Texte(s): Blaise Guignard
Photo(s): François Meyer/ DR

Questions à...

Elias Pesenti, inspecteur cantonal de la chasse, Fribourg

En 2021, Fribourg n’a connu qu’une attaque de loup. Est-ce parce que ce grand carnassier n’est pas établi dans le canton ou est-ce grâce à une protection efficace des troupeaux?
Un peu des deux! Les grands prédateurs font l’objet d’un suivi attentif de notre service, qui diffuse ensuite l’information. Un groupe de travail réunissant les instances concernées (faune, agriculture, vulgarisation agricole, service vétérinaire, tourisme) traite les demandes de mesures sur des alpages, à l’interne, puis avec les propriétaires des troupeaux lors d’une visite.

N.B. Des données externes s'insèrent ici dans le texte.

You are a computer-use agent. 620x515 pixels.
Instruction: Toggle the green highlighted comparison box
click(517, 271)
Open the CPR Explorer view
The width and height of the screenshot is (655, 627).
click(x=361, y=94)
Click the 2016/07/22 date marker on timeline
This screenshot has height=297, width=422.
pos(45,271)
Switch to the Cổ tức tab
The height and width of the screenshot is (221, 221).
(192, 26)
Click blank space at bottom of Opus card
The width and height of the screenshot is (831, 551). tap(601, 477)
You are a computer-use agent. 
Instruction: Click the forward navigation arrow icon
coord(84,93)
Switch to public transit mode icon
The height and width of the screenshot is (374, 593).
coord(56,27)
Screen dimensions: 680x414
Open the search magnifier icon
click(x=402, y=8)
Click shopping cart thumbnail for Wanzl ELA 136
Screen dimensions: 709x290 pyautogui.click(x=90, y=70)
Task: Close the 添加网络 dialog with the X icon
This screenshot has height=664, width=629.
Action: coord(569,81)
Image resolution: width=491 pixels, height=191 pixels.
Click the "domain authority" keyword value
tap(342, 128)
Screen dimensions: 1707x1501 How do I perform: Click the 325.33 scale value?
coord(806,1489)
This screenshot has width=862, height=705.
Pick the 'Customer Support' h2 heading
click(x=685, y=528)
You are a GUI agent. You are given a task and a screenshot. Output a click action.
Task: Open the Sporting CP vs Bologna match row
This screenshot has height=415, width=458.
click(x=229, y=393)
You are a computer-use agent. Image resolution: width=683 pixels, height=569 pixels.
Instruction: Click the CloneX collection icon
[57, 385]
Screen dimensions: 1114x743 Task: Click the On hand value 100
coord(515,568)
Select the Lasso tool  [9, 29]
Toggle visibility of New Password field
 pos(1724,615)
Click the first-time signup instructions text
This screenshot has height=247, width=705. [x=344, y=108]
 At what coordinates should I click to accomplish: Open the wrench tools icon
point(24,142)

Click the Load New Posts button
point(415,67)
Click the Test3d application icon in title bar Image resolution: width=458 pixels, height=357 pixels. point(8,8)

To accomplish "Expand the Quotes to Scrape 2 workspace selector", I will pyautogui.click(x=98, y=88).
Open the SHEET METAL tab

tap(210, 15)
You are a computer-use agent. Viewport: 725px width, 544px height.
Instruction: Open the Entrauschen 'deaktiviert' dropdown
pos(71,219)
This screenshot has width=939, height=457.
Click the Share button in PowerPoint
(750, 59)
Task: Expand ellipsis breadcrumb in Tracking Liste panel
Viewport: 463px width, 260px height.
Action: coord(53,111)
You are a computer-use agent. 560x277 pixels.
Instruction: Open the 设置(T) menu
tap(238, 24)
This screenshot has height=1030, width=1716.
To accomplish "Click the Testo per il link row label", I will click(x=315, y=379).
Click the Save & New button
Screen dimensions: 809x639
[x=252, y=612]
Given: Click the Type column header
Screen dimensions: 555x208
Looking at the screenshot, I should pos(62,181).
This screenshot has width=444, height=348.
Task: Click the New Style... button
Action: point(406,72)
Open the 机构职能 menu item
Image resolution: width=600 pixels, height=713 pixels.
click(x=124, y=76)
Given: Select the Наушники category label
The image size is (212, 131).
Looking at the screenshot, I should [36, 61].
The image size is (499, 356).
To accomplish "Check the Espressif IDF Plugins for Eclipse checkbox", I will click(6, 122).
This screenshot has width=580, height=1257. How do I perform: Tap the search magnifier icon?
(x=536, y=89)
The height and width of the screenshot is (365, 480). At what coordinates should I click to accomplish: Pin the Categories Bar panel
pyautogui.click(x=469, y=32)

Au fait, pourquoi n’y a-t-il pas de loup à demeure sur Fribourg?
On ne sait pas. Le territoire est en soi très favorable, et cet animal a des capacités d’adaptation phénoménales. Après un premier retour en 2007, un couple avait eu des petits, mais les deux parents ont été empoisonnés en juin 2017. Depuis, on n’a constaté que des individus de passage, y compris le responsable de l’attaque recensée l’an dernier.

Malgré tout, il faut se tenir prêt?
Bien sûr. On a continué à accroître le niveau de sécurité des estivants, notamment en essayant de faire changer les mentalités: laisser 1000 moutons seuls à l’alpage, sans berger et sans autre protection, n’est désormais plus une option durable.